Physical characterization and cellular internalization of ELP_BC micelles. (A) Scheme of AF488-labeled Arg₈-ELP_BC self-assembling into micelles triggered by an increase in solution temperature above the CMT. (B) Temperature-programed DLS and turbidimetry of unfunctionalized ELP_BC and Arg₈-ELP_BC. Both self-assemble into ~30 nm hydrodynamic radius micelles in aqueous solution between 30 and 70 °C (unfunctionalized ELP_BC) or between 30 and 80 °C (Arg₈-ELP_BC) with an OD_{350 nm} value (optical density at 350 nm) close to 0.06. When the temperature is above 70 °C, the unfunctionalized ELP_BC aggregates and its OD_{350 nm} value dramatically increases. (C) AF488-labeled micelles were incubated with FaDu cells at 37 °C and cellular AF488 fluorescence intensity was quantified by flow cytometry over time. Cellular uptake was much greater for Arg₈-ELP_BC micelles as a function of time compared with unfunctionalized ELP_BC micelles.

Figure 3.

Intracellular distribution of AF488-labeled ELP_BC micelles. (A) Location of unfunctionalized ELP_BC micelles and (B) Arg₈-ELP_BC micelles in endosomes and lysosomes determined by IF. The white scale bar indicates 2 μm.
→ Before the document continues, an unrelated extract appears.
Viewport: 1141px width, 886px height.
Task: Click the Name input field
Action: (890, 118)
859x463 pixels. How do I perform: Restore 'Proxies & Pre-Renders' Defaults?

DIC: differential interference contrast. (C) Distribution of unfunctionalized ELP_BC micelles and (D) Arg₈-ELP_BC micelles in endolysosomes as a function of pH, determined by ratiometric fluorescence imaging of Lysosensor dye.

Figure 4.

Prolonged incubation induced endosome-to-lysosome trafficking of unfunctionalized ELP_BC micelles and macropinocytosis inhibitors blocked the endosome-to-lysosome trafficking of Arg₈-ELP_BC micelles. (A,B) When FaDu cells were incubated with AF488-labeled unfunctionalized ELP_BC micelles for 6 h, washed, and imaged 18 h later, the unfunctionalized ELP_BC was preferentially distributed in lower pH lysosomes, as quantified by fluorescence ratiometric imaging (A) and confirmed by IF (B). The while scale bar indicates 2 μm. (C) When macropinocytosis was inhibited in FaDu cells by heparinase III inhibitor or by PAK1 siRNA, the accumulation of Arg₈-ELP_BC micelles in endolysosomes decreased and their distribution became invariant across pH.